Question 5 Short Answer
What is the fundamental design trade-off that distinguishes a Chebyshev filter from a Butterworth filter? Explain why accepting ripple in the passband allows a sharper transition band.
Think about your answer, then reveal below.
Model answer: Butterworth achieves a maximally flat passband — it minimizes deviation from 0 dB at the cost of a gentle roll-off. Chebyshev accepts equal-magnitude oscillations (equiripple) throughout the passband, which allows the response to 'use up' its error budget more efficiently. Chebyshev polynomials have the property of oscillating between ±1 in the passband while growing faster than any other polynomial of the same degree outside it — meaning for a fixed number of poles, the stopband attenuation is maximized once ripple is permitted. The ripple amplitude (ε) is the designer's lever: more allowed ripple → larger ε → steeper roll-off for the same order.

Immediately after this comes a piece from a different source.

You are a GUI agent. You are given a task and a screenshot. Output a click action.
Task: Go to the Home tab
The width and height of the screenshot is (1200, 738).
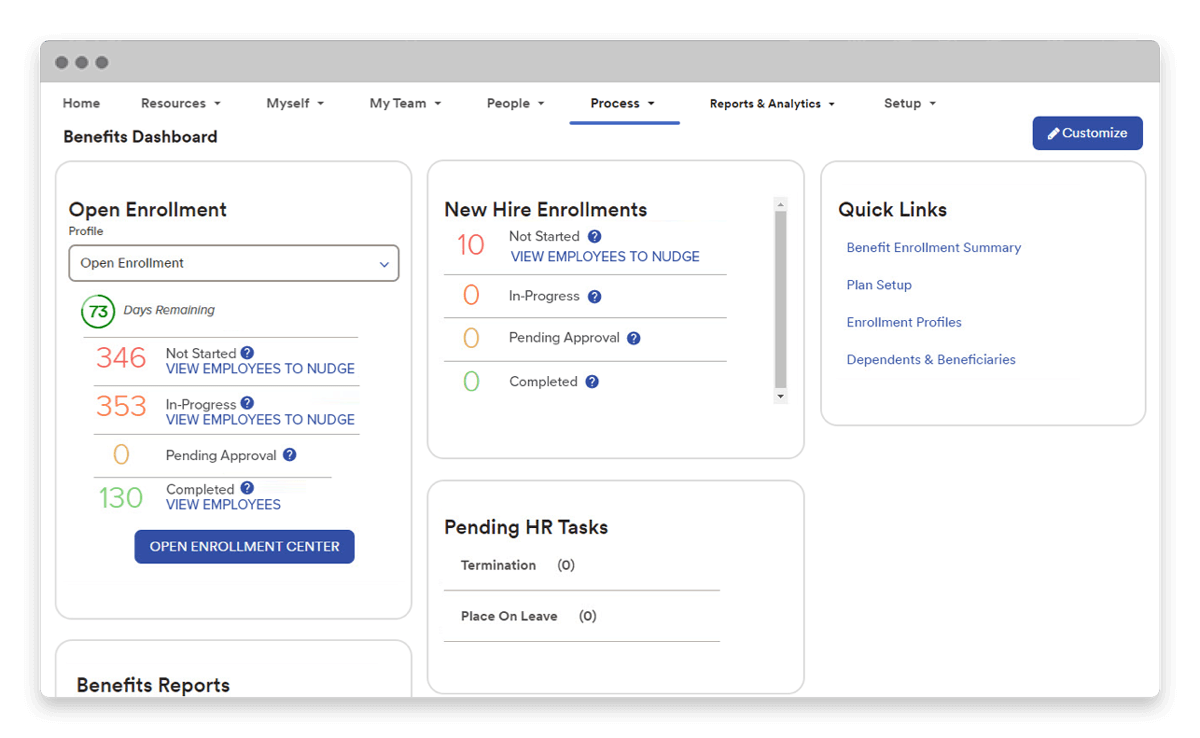coord(81,103)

The mathematical insight is that maximally-flat responses waste 'approximation capacity' by concentrating effort on one point (near DC). Equiripple spreads the approximation error evenly, achieving a minimax optimum. This is why Chebyshev filters are preferred when passband variation is acceptable and transition-band sharpness matters — and why pushing to equiripple in BOTH bands (elliptic/Cauer filter) achieves the theoretical maximum roll-off for any given order.